Debtors rush to file bankruptcy before laws tighten

Rushing to beat an October deadline when the biggest overhaul of the bankruptcy law in a quarter century goes into effect, rising numbers of Americans have filed for protection in the four months since the law was changed, seeking to have their debts erased.

Under the revised law, debtors who earn more than the median income in their state and who can repay at least $6,000 of their debt over five years will no longer be able to have their debts wiped out for a fresh start.

So, if you earn over the median income and can pay $100 a month, you can no longer file a BK, no matter how crushing your debt load is. Sure, people should pay back what they borrow, but what if, say, the breadwinner in a family dies or can’t work? These news laws allow no flexibility.

Instead, they will have to seek protection under Chapter 13, which requires a repayment schedule.

Which might well mean no way out.
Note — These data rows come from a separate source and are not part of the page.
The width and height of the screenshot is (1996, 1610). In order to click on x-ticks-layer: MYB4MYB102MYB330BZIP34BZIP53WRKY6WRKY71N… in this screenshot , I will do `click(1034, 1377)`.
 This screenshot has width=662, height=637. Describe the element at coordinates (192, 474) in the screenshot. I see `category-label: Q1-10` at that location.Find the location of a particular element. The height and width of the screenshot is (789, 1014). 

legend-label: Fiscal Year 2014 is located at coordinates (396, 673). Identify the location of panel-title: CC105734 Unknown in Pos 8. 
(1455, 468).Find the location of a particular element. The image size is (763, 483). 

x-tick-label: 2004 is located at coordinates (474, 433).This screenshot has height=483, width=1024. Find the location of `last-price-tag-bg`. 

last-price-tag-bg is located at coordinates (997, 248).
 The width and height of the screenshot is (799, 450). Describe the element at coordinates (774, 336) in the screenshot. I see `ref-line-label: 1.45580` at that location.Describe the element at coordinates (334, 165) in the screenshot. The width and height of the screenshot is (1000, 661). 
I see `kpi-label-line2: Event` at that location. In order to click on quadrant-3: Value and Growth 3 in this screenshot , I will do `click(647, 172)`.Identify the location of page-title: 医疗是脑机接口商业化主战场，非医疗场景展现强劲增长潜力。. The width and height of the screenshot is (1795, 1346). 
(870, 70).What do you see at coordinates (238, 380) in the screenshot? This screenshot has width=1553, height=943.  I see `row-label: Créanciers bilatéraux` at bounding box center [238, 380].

Most bankruptcies are due to medical expenses or job loss (not people gaming the system) so under these onerous new laws, debtors could pay forever, maybe not even keeping up with the interest charges, much less the principal.

Plus, these new laws give credit card companies billions in new profits by allowing them to raise interest rates to loan shark levels of 25-30% while it simultaneously insures consumers have few workable options. How cosy. The rich get richer, the poor and middle class get shafted.